_Work to complete:_
Repeat word for word the opening stretch of the entries, from the first line through the line containing "Screen dimensions: 1280x800".

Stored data

● ● ● ● ●

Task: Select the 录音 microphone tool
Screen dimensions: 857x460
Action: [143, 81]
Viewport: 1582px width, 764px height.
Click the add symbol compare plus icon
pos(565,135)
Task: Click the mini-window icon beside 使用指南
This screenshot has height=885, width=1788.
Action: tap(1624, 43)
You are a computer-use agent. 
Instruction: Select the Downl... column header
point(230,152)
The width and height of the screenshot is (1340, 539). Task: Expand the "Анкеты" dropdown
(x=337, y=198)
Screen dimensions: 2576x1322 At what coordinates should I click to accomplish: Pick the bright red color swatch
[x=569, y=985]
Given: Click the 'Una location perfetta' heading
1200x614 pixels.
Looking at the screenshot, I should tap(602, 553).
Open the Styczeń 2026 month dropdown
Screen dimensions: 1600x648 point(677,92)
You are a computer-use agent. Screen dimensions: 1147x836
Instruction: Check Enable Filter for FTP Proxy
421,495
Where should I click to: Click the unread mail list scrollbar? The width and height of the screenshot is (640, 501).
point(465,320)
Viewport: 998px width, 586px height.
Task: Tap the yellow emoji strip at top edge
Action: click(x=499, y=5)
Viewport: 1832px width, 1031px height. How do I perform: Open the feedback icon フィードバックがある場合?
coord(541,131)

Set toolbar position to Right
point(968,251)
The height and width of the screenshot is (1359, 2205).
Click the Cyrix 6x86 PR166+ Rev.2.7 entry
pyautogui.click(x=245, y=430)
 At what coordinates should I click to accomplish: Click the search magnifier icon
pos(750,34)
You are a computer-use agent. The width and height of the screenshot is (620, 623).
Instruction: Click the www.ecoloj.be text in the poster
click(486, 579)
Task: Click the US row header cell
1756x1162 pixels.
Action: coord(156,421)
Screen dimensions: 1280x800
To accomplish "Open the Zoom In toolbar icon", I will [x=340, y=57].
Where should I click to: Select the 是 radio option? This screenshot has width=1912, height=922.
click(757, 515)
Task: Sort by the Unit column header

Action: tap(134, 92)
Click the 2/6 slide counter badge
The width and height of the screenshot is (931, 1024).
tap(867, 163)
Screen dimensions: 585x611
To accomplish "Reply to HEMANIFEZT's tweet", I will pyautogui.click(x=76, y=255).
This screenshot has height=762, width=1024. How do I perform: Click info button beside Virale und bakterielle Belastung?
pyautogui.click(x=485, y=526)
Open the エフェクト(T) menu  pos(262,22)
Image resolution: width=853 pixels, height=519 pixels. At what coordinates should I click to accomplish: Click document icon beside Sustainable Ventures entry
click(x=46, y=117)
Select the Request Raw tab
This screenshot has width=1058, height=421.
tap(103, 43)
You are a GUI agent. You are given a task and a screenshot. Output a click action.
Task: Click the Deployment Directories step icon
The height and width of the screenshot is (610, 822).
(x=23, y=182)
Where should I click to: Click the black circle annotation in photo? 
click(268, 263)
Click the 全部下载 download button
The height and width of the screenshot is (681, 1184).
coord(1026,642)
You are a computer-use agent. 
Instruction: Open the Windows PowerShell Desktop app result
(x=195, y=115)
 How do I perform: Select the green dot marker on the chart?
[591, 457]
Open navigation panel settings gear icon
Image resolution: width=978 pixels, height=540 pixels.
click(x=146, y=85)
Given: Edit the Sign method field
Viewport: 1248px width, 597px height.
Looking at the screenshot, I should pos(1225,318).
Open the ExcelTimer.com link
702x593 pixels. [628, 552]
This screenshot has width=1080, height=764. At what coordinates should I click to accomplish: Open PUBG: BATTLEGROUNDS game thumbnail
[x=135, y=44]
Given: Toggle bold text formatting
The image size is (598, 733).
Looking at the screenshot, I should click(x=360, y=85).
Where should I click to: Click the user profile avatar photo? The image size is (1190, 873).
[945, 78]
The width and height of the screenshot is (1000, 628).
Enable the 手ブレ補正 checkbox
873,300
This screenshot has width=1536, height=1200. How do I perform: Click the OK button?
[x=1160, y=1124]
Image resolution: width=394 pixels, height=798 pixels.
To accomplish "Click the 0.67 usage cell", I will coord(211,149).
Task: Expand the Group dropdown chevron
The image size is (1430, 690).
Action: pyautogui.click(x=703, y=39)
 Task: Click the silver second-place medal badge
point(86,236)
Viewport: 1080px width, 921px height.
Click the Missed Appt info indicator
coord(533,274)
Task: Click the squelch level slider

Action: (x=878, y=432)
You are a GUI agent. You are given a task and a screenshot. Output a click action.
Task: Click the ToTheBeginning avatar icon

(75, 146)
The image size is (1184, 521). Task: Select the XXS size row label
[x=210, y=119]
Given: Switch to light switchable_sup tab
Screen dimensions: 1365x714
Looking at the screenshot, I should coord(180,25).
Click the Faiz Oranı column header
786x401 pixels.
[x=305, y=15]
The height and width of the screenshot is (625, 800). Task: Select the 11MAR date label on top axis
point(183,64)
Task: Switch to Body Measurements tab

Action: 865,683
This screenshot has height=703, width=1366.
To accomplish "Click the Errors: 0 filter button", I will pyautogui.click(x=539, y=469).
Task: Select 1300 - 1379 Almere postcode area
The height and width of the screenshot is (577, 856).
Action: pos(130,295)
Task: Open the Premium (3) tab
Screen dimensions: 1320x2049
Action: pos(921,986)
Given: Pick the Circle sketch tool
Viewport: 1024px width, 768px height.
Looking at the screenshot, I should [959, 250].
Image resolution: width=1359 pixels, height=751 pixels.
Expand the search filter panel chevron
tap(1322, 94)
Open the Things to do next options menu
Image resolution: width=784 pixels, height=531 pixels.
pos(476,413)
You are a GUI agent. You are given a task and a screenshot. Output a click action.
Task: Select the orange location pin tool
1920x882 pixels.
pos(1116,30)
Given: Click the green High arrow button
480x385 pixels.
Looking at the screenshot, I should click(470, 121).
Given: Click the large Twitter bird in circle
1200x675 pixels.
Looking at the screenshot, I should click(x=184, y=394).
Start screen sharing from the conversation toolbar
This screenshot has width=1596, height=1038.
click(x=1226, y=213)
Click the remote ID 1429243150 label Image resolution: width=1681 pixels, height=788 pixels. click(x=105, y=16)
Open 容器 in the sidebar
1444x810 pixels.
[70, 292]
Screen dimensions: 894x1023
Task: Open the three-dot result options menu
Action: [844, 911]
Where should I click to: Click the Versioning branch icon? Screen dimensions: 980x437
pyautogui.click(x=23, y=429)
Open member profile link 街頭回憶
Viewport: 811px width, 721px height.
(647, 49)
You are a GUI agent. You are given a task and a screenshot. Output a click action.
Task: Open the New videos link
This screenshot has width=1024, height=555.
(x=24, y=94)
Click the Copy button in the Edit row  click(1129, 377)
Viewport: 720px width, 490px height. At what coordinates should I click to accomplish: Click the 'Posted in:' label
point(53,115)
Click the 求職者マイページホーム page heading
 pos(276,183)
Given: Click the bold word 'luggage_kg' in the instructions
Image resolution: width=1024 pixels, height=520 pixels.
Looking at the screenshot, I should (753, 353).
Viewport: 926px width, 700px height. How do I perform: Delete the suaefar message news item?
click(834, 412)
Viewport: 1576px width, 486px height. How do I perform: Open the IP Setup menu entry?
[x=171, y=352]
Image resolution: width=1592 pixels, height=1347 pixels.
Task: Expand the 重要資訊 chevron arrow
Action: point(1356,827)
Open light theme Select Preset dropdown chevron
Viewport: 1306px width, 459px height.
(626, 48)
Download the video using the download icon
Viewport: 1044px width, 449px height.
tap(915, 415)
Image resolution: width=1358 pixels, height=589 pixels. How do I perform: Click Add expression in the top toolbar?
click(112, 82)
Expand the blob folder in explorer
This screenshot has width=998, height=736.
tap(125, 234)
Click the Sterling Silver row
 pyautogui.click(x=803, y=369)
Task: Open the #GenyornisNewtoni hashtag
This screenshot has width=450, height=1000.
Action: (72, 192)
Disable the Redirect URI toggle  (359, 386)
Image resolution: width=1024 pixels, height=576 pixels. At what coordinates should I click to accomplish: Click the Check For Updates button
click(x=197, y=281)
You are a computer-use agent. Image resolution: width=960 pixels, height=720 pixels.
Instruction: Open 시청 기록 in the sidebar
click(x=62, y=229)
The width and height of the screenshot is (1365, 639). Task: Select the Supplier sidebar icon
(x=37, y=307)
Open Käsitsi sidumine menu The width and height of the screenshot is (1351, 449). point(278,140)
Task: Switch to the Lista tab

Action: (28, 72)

● ● ● ● ●

_Response:_
Task: Select the 录音 microphone tool
Screen dimensions: 857x460
Action: [143, 81]
Viewport: 1582px width, 764px height.
Click the add symbol compare plus icon
pos(565,135)
Task: Click the mini-window icon beside 使用指南
This screenshot has height=885, width=1788.
Action: tap(1624, 43)
You are a computer-use agent. 
Instruction: Select the Downl... column header
point(230,152)
The width and height of the screenshot is (1340, 539). Task: Expand the "Анкеты" dropdown
(x=337, y=198)
Screen dimensions: 2576x1322 At what coordinates should I click to accomplish: Pick the bright red color swatch
[x=569, y=985]
Given: Click the 'Una location perfetta' heading
1200x614 pixels.
Looking at the screenshot, I should tap(602, 553).
Open the Styczeń 2026 month dropdown
Screen dimensions: 1600x648 point(677,92)
You are a computer-use agent. Screen dimensions: 1147x836
Instruction: Check Enable Filter for FTP Proxy
421,495
Where should I click to: Click the unread mail list scrollbar? The width and height of the screenshot is (640, 501).
point(465,320)
Viewport: 998px width, 586px height.
Task: Tap the yellow emoji strip at top edge
Action: click(x=499, y=5)
Viewport: 1832px width, 1031px height. How do I perform: Open the feedback icon フィードバックがある場合?
coord(541,131)

Set toolbar position to Right
point(968,251)
The height and width of the screenshot is (1359, 2205).
Click the Cyrix 6x86 PR166+ Rev.2.7 entry
pyautogui.click(x=245, y=430)
 At what coordinates should I click to accomplish: Click the search magnifier icon
pos(750,34)
You are a computer-use agent. The width and height of the screenshot is (620, 623).
Instruction: Click the www.ecoloj.be text in the poster
click(486, 579)
Task: Click the US row header cell
1756x1162 pixels.
Action: coord(156,421)
Screen dimensions: 1280x800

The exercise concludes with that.